Aspect 13. The system of any Aspect 1 to Aspect 12, wherein the one or more telematics factors associated with one or more vehicles comprise, for a period of time, a type of road driven on by the one or more vehicles, a vehicle density of one or more areas driven in by the one or more vehicles, a speed driven by the one or more vehicles, and a time of day of driving during the period of time for each of the one or more vehicles.

Aspect 14. The system of Aspect 13, wherein the time of day is defined by a plurality of time windows within a 24-hour day period.

Aspect 15. The system of Aspect 14, wherein the plurality of time windows within the 24-hour day period each comprise a three hour time window defining eight windows as the plurality of time windows.

Aspect 16. The system of Aspect 14 or Aspect 15, wherein the plurality of time windows within the 24-hour day period comprise at least one of an early morning window, one or more rush hour windows, a mid-day window, an evening window, and a late night window.

Aspect 17. The system of any Aspect 1 to Aspect 16, wherein the one or more telematics factors associated with one or more vehicles further comprise, for the period of time, (i) a contextual speed by time of day reflective of a vehicle speed of the user vehicle at a threshold over a speed limit at a specified time of day; (ii) vehicle congestion of an area by time of day based on the speed driven by the user vehicle; and (iii) one or more features of the user vehicle comprising age, class, style, weight, or combinations thereof.

Aspect 18. A system for intelligent adjustable price-per-metric rate determination including one or more processors, one or more memory components communicatively coupled to the one or more processors, and machine readable instructions stored in the one or more memory components that cause the system to perform at least the following when executed by the one or more processors: receive telematics data comprising one or more telematics factors associated with one or more vehicles; based on the telematics data, determine a price-per-metric rate of insurance for a user of a user vehicle of the one or more vehicles; and assign the price-per-metric rate of insurance to the user for the user vehicle.

Aspect 19. The system of Aspect 18, further including machine readable instructions that cause the system to perform at least the following when executed by the one or more processors: determine whether a change outside a threshold has occurred with respect to the one or more telematics factors of the telematics data; update the price-per-metric rate of insurance when the change outside the threshold has occurred; and assign the updated price-per-metric rate of insurance to the user for the user vehicle.

Aspect 20. The system of Aspect 18, further including machine readable instructions that cause the system to perform at least any of the features of any of Aspect 1 to Aspect 17 when executed by the one or more processors.
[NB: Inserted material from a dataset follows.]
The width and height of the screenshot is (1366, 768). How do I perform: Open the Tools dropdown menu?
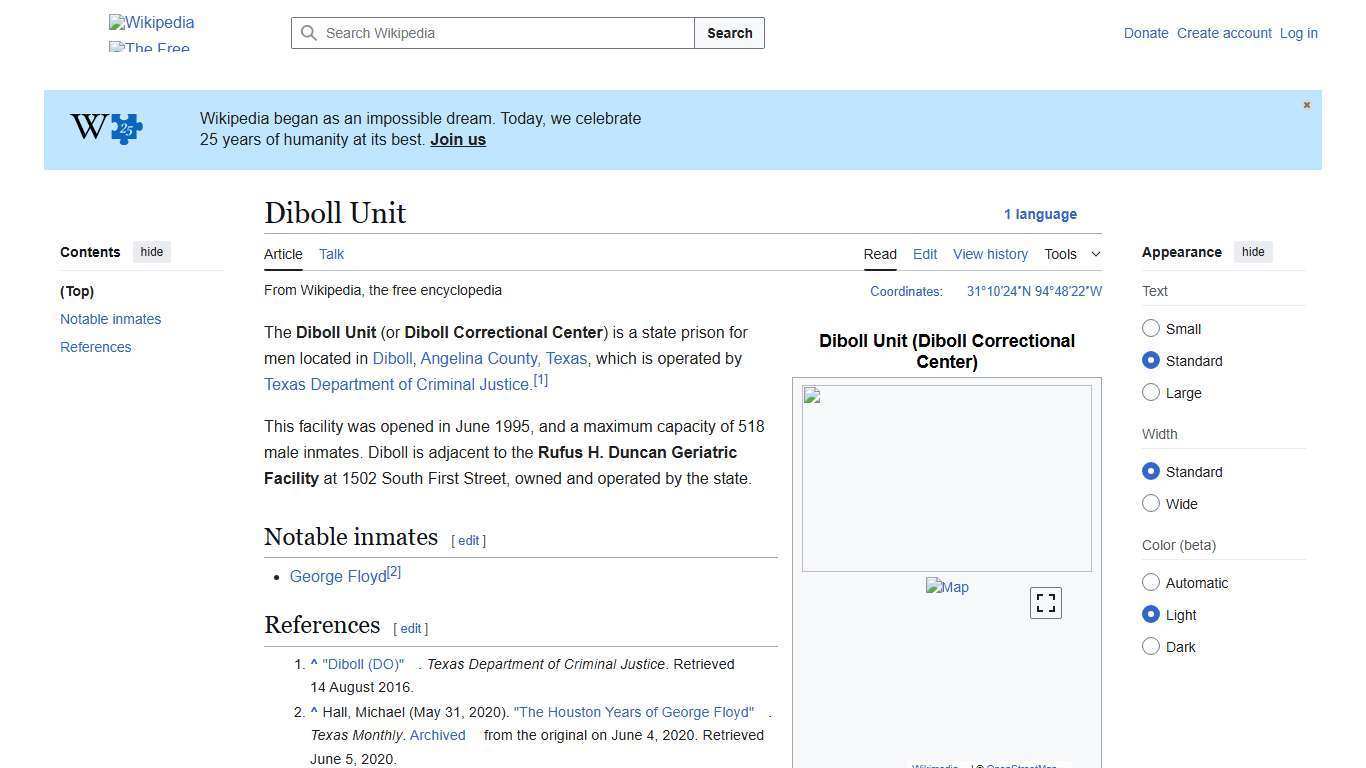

Aspect 21. A method for intelligent adjustable price-per-metric rate determination may include receiving telematics data comprising one or more telematics factors associated with one or more vehicles; based on the telematics data, determining a price-per-metric rate of insurance for a user of a user vehicle of the one or more vehicles; displaying, on a GUI of a mobile device of the user, (i) the price-per-metric rate of insurance for the user of the user vehicle and (ii) a prompt to accept the price-per-metric rate of insurance; and upon acceptance of the prompt to accept the price-per-metric rate of insurance on the GUI of the mobile device by the user, assigning the price-per-metric rate of insurance to the user for the user vehicle.

Aspect 22. The method of Aspect 21, further including at least any of the features of any of Aspect 1 to Aspect 17.

Aspect 23. A method for intelligent adjustable price-per-metric rate determination may include receiving telematics data comprising one or more telematics factors associated with one or more vehicles; based on the telematics data, determining a price-per-metric rate of insurance for a user of a user vehicle of the one or more vehicles; and assigning the price-per-metric rate of insurance to the user for the user vehicle.

Aspect 24. The method of Aspect 23, further including at least any of the features of any of Aspect 1 to Aspect 17.